制作の流れはまず、営業担当が映像を作る目的をヒアリングし、ぼやっとした要望を具現化して映像の企画概要を提案する。企画概要と見積りにOKが出たら、実際にLOCUSの営業とディレクター、フリーランスのクリエイター、クライアントがミーティングを実施。映像のシナリオ、スケジュール、役割分担、キャスティングなどをすり合わせた上で、撮影と編集に入る。

映像の初稿はクライアントと一緒に確認しながら修正し、その後はメールか電話でやりとりをして完成となる。映像修正のやりとりもオンラインでできれば便利そうだが、この点については今回調達した資金でシステムを強化する。具体的には、クライアントとクリエイターが同じ画面で動画を共有し、修正点をテキストで動画にかぶせることができる。
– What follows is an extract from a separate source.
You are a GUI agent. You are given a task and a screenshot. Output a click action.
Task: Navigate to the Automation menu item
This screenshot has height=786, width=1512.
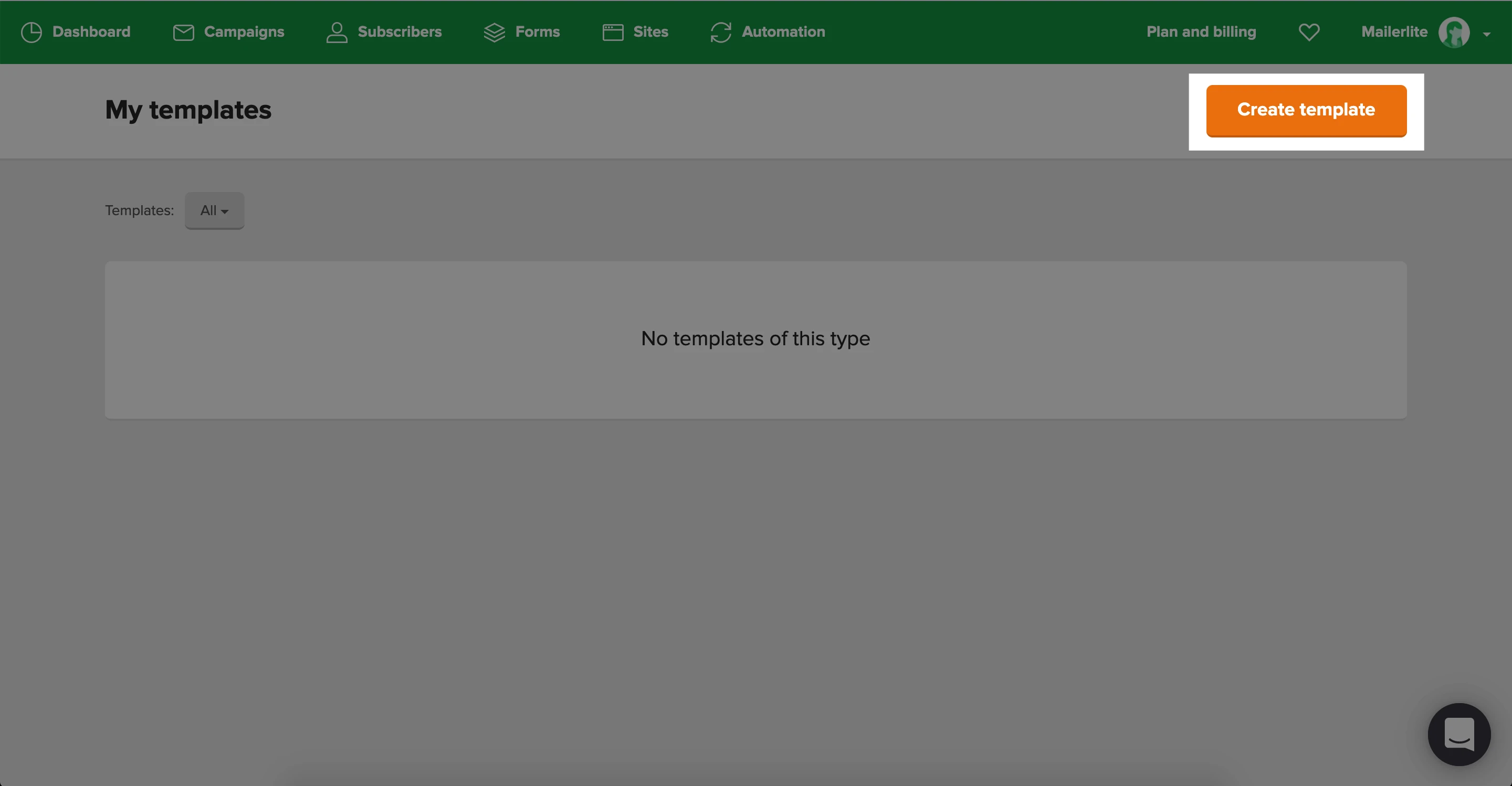pos(783,31)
当事者限定のニコニコ動画のようなイメージだという。

「動画マーケティング=テレビCM」の固定概念は崩れ始めている

サービスプランは映像編集やナレーションなどの限られた工程のみを請け負うパッケージ(19万円〜)とオーダーメイドがあり、2013年の制作実績は1000件以上。受注件数の6割以上を占めるオーダーメイドの料金は2万円〜1000万円とピンキリだが、発注件数ベースでは50万円〜60万円がボリュームゾーンだ。

これまでに、日本生命やすかいらーく、LINEといった大手企業から中小ベンチャーまで600社以上と直接取引。売上は2013年度が2億1000万円、今期はその倍近くの約4億円を見込んでいる。LOCUS代表取締役の瀧良太によれば、最近では初めてウェブ動画を作る大手企業からの引き合いが多いのだという。

「例えば、消費財メーカーが新商品を出すときに、反響が読めないテレビCMの予算枠を抑えるのはなかなか難しい。だったら、ウェブ広告の反応を見てからテレビCMを流すか決めよう、というメーカーが増えてきました。テレビ以外に動画を流せる面(ウェブ)が整ったことで、『動画マーケティング=テレビCM=高価』といった固定概念は崩れつつあります。」

入社1年目に社内ベンチャーで映像事業→黒字化→事業撤退→MBOで会社設立

2010年4月に設立したLOCUSは、映像制作に特化したクラウドソーシング「Viibar」の競合と言える。LOCUSもスタートアップのように見えるが、その歴史は少し長い。

瀧は人材派遣のビー・スタイルに新卒入社した2006年、社内ベンチャーとして映像制作の受託事業を発足。自社の顧客から採用に使う動画の受注が相次ぎ、その後は企業紹介や研修用の動画に横展開して黒字化を達成した。しかし、リーマンショックの煽りで新規事業を撤退することが決定。そこで瀧が自らMBOを行い、LOCUSを設立するに至った。

今回調達した資金では、先述したクライアントとクリエイター間で動画データの授受を行うシステムの強化に加えて、営業人材を増員。さらには、
動画コマースや動画クリエイター育成などの新規事業開発も進め、2019年までにIPOを目指すそうだ。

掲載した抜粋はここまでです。